Il y a des trucs hilarant et lucide. Comme le journal du héro:" Oh mon amour, je ne me masturbe plus désormais, je me bas!" (je parle ici des sous-titre de la version anglaise).
Où la scène il joue du piano, culotte baissé avec son.... avant de se trouver gêner par une statue de la Viergeet un crucifix.
Forcé d'Aller vivre en campagne, on a droit encore à des scènes drôles et inventives alors que la rivalité régions et cité fait rage. Alors que le héro et ses copains affrontent un groupe local (genre de chemise brune de campagne, groupe jeunesse de droite valorisant les traditions samourai) on assiste à une véritable parodie de chambara.

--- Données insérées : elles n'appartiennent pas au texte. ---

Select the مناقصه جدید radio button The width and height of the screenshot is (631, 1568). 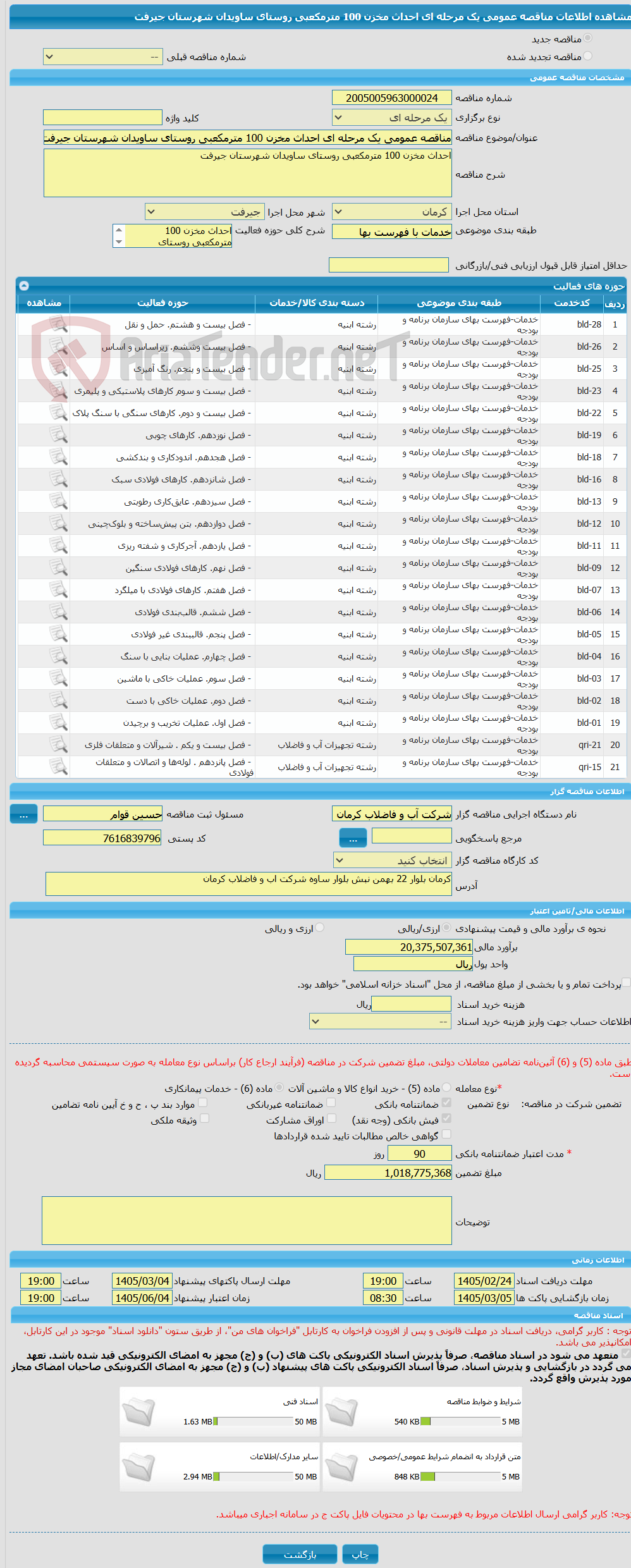[x=588, y=39]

Sabre, boken, armures de samourai, armes étranges ect etc On se croirait dans un films de la Shaw ou un film de Ninja avec Sonny Chiba dans les années 80. Sauf qu'ici ce sont des jeunes dans les années 30 qui jouent aux samourai, se battent pour des questions triviales ect ect
Pourtant, ce n'est pas si innocent. Ils se font mal pour de vrai et à la fin tout devient tragique. En effet, ces même jeunes sont envoyés en Chine. Le régiment passant devant l'héroine éplorée, qui ayant décidé de devenir "bonne soeur" malgré son désire pour le héro, nous donne une image dure, symbolique.....
Et le héro qui décide de se joindre à un révolutionnaire.
En effet, il a rencontré un type étrange dans un café. Ils n'ont échangé aucun mots, mais il a été impressionné. La tragédie est que ce type est un leader Nationaliste qui fera un coup d,état et qui sera prit et executé. Jeunesse perdue et sensible au charisme de certaint leaders
La frustration sexuel du à la religion et la société, les jeux sanglant, la virilité et le machiste, et enfin, tout ces éléments manipulés par les groupes d'extrême droite.
Ce film à l'air plus sobre, mais il tout aussi inventif que les autres. MAis alors que Tokyo Drifter n'était que style, ici la forme sert tellement le sujet que le film semble sobre...
MAis c'est bourré d'invention, de trucs si ingénieux.... que l'on se dit que Suzuki méritait mieux...
Un must touchant et toujours d'actualité.
(il semble qu'il y est un grande part auto-biographique de la jeunesse de Suzuki)
La leçon de piano
Une nouvelle fois freiné par la NIKKATSU d'agir à sa guise, Suzuki se voit imposé le tournage en noir et blanc.
Que cela ne tienne, Suzuki est aussi à l'aise dans les jeux des ombres, que dans ses délires pop-art en couleur et il en profite cette fois pour expérimenter le traitement même de son image par une mise en scène parfois surprenante.
Détournant une nouvelle fois un scénario de Shindo, Suzuki s'approprie les méandres de al difficile adolescence. Entre virilité et cœur émoustillé par des sentiments amoureux, le personnage principal ne sait plus où donner de sa tête. Aussi maladroit dans l'un comme dans l'autre, il s'enfuit quand il s'agit de se battre pour de vrai ou begaye quand il lui faudrait déclarer sa flamme.
Pendant du personnage d'Alex dans "Orange Mécanique", il s'attaque à la société avec la même désinvolture, mais avec bien plus de cœur et de naïveté.
D'un matériel que l'on devine aisément écrit de manière romancée, Suzuki tire un film sommet de l'irrévérence, mais désamorcée par la débilité de son personnage principal, auquel on finit tout de même par s'attacher.
Et à Suzuki de prouver, que l'on puisse associer film d'art et essai avec un esprit contestataire.